- KfW Research confirms growth forecast of 2.4% for 2018
- Growth expected to slow to 2.1% in 2019
- Political risks to the euro area business cycle have waned, spotlight is now on financial markets
Frankfurt am Main, 09-Mar-2018 — /EuropaWire/ — With a growth rate of 2.3%, 2017 was the most successful year of the euro area in a decade. The upswing will continue at an unabated pace in 2018 as well. KfW Research confirms its 2.4% growth forecast for the current year. The current business cycle might have passed its peak in 2019, however, and the growth momentum may slow moderately. KfW Research expects real gross domestic product to grow by 2.1% in 2019.
Consumption remains the main driver of the upswing, fuelled by the steady reduction in unemployment in the euro area. Investments are gaining in importance as a second pillar, not least because full capacity utilisation is now approaching in the wake of what has been a long-standing economic recovery and companies must invest to meet demand. Unlike in the past four years, external trade has recently contributed to growth again as well. International orders from outside the euro area in particular increased significantly in the second half-year of 2017. This shows that international business so far has not been impaired by the appreciation of the euro.

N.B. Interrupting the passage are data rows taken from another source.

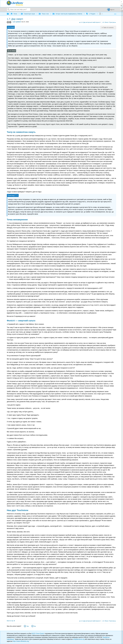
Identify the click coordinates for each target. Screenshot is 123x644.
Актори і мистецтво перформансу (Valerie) (68, 14)
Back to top (10, 621)
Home (14, 14)
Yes (28, 626)
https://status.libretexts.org (21, 641)
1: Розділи (91, 14)
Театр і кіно (44, 14)
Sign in (112, 10)
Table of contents (108, 28)
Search (8, 10)
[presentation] (16, 195)
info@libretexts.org (79, 639)
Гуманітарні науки (28, 14)
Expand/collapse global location (115, 13)
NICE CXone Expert (38, 634)
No (35, 626)
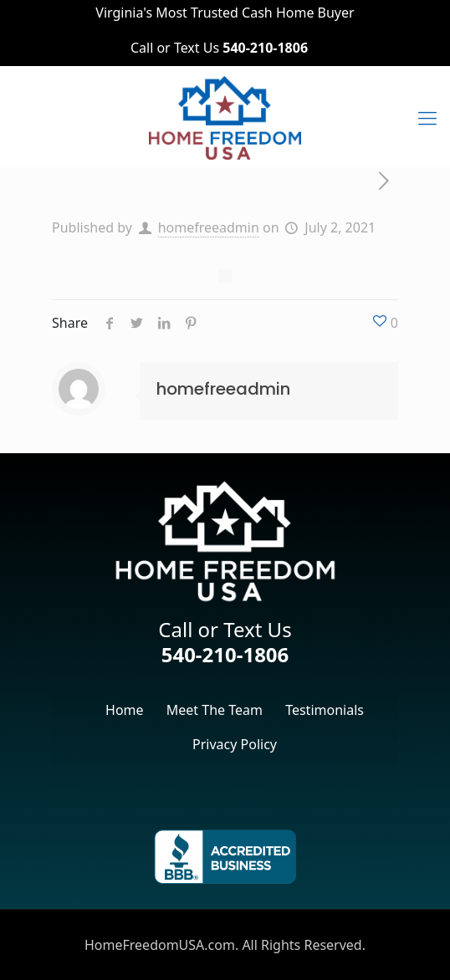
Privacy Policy (234, 744)
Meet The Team (214, 710)
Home (125, 710)
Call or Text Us (219, 48)
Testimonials (325, 710)
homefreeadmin (208, 227)
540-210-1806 (225, 654)
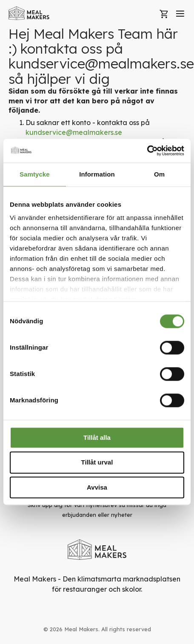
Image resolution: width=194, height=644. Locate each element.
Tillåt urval (97, 462)
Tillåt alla (97, 437)
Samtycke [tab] (34, 174)
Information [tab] (97, 174)
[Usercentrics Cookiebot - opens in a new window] (147, 151)
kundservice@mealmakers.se (74, 132)
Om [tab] (159, 174)
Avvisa (97, 487)
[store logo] (29, 13)
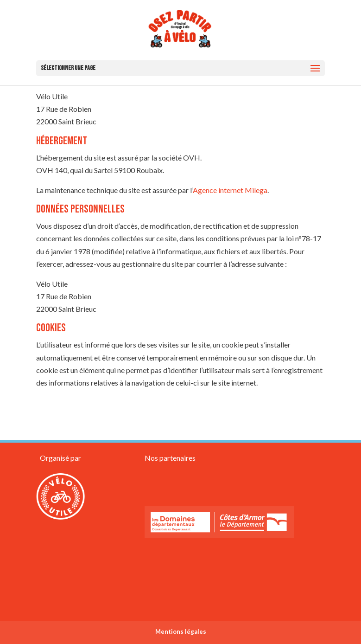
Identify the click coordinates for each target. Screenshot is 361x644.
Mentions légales (181, 631)
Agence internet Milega (230, 190)
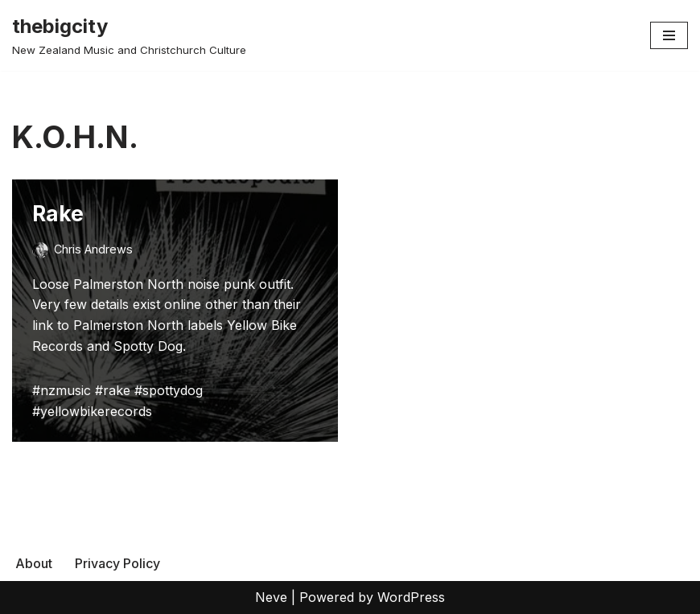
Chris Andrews (93, 249)
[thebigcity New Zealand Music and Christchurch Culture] (129, 35)
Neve (271, 597)
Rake (58, 213)
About (34, 563)
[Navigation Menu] (669, 35)
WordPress (411, 597)
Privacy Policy (117, 563)
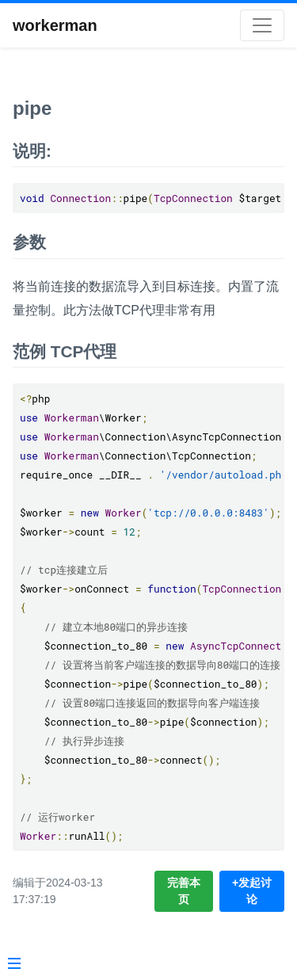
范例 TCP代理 (64, 351)
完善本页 (184, 890)
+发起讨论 (252, 890)
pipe (32, 108)
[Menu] (14, 965)
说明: (32, 151)
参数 (29, 242)
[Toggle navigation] (262, 25)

“The current economic situation in the euro area remains good, with hard cyclical indicators signalling strong growth in 2018 as well”, said Dr Jörg Zeuner, Chief Economist of KfW Group. “Recent confidence indexes, however, have shown first clouds appearing on the economic horizon. Several factors point to slower momentum in 2019. The euro area will mark six years of continuous recovery early next year. The mere duration of this recovery phase makes it plausible to assume that growth has now reached the peak of the current cycle. This is all the more so as the economy is now growing faster than its potential rate and the stimulus from the expansionary monetary policy will decrease. The financing environment is becoming less favourable – even if the decline is starting from a high level. Nevertheless, the interest rate reversal has now been initiated and the distortions in the stock markets at the beginning of February confirm the heightened risk aversion among market stakeholders. Moreover, although the global economy is still growing strongly, growth momentum is not accelerating further outside the euro area either”, said Zeuner.

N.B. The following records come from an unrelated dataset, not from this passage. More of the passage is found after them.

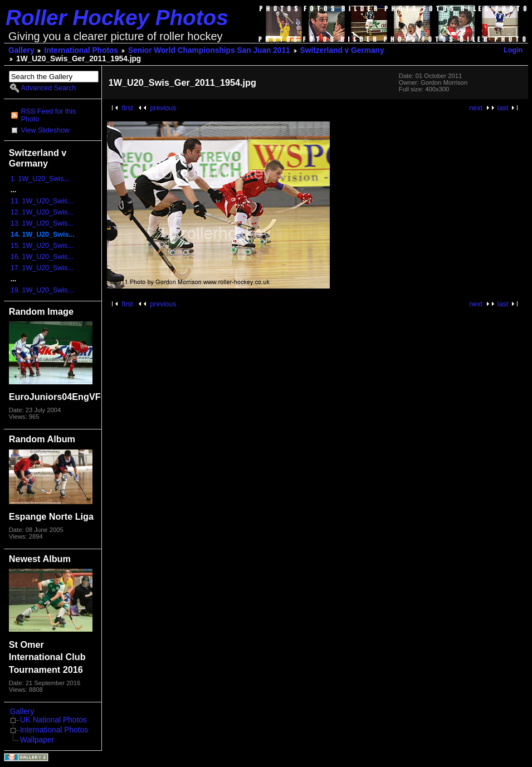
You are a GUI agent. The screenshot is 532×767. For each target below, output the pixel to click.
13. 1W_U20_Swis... (42, 223)
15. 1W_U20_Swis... (42, 246)
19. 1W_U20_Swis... (42, 290)
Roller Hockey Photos (117, 17)
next (476, 108)
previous (163, 108)
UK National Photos (53, 720)
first (128, 108)
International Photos (81, 50)
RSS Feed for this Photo (48, 115)
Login (513, 50)
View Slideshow (45, 130)
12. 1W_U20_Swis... (42, 212)
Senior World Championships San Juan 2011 (209, 50)
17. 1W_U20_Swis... (42, 268)
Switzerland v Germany (342, 50)
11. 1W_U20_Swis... (42, 201)
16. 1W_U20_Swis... (42, 257)
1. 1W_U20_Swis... (40, 179)
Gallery (21, 50)
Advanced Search (48, 88)
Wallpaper (37, 740)
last (502, 108)
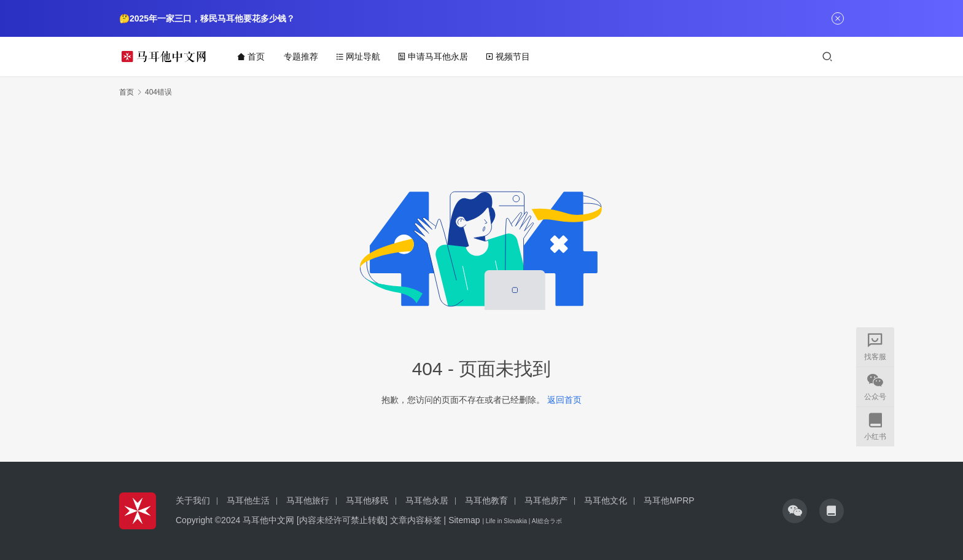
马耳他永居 (427, 500)
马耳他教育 (486, 500)
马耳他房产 (546, 500)
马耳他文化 (606, 500)
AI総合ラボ (547, 521)
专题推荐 (302, 56)
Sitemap (464, 520)
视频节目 (508, 56)
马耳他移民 (367, 500)
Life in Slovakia (506, 521)
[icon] (795, 511)
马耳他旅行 (308, 500)
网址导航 (358, 56)
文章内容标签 (416, 520)
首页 (251, 56)
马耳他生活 (248, 500)
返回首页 (564, 400)
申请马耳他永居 (433, 56)
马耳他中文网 (268, 520)
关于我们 (193, 500)
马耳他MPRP (669, 500)
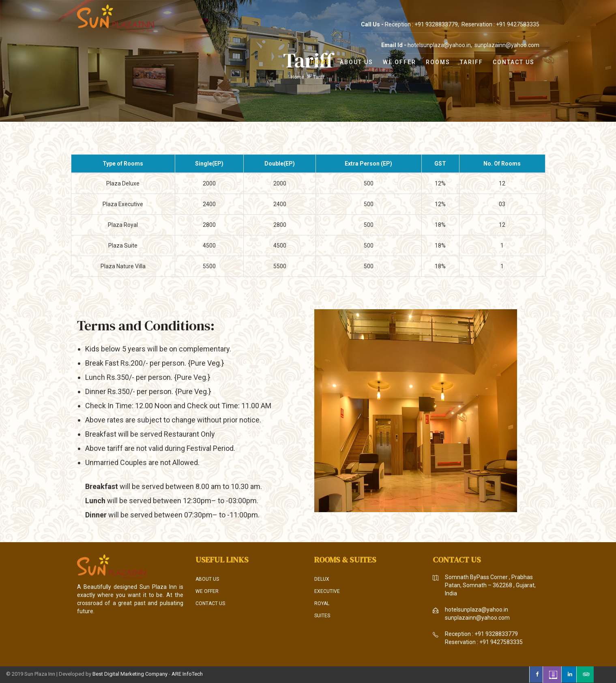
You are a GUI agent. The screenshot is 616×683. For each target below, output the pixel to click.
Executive (327, 591)
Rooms (438, 62)
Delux (322, 579)
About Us (356, 62)
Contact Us (513, 62)
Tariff (471, 62)
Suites (322, 616)
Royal (322, 603)
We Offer (399, 62)
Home (320, 62)
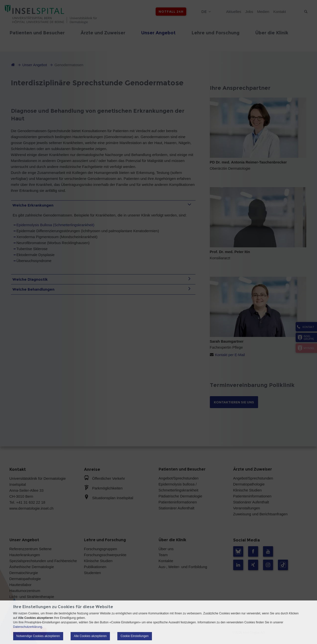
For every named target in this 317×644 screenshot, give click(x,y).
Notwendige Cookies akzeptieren (38, 636)
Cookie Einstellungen (135, 636)
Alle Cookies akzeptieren (90, 636)
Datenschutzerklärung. (28, 627)
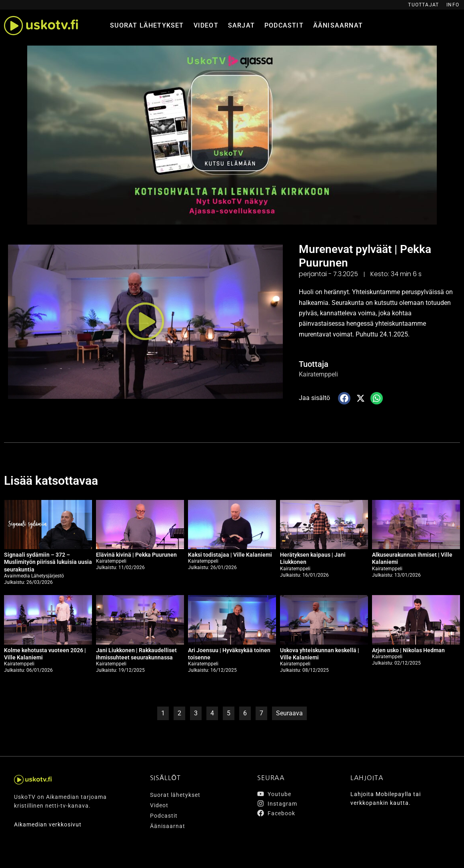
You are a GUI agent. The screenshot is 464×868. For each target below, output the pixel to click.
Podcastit (284, 25)
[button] (145, 322)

The risk of lower economic development exists particularly if interest rates rise faster than previously expected, leading to heightened volatility in the financial markets. “A sudden tightening of borrowing conditions might hamper investment activity and shake this increasingly important pillar of the recovery”, said Zeuner. Political risks also remain but have partly shifted away to countries outside the monetary union. Besides the scenario of a hard Brexit that still cannot be ruled out, the main focus here is on a US trade policy that may be harmful to growth and set in motion a protectionist spiral. In addition, should the euro continue to appreciate strongly it will be increasingly difficult for the economy to defy the associated negative consequences for exports and maintain a constant growth rate.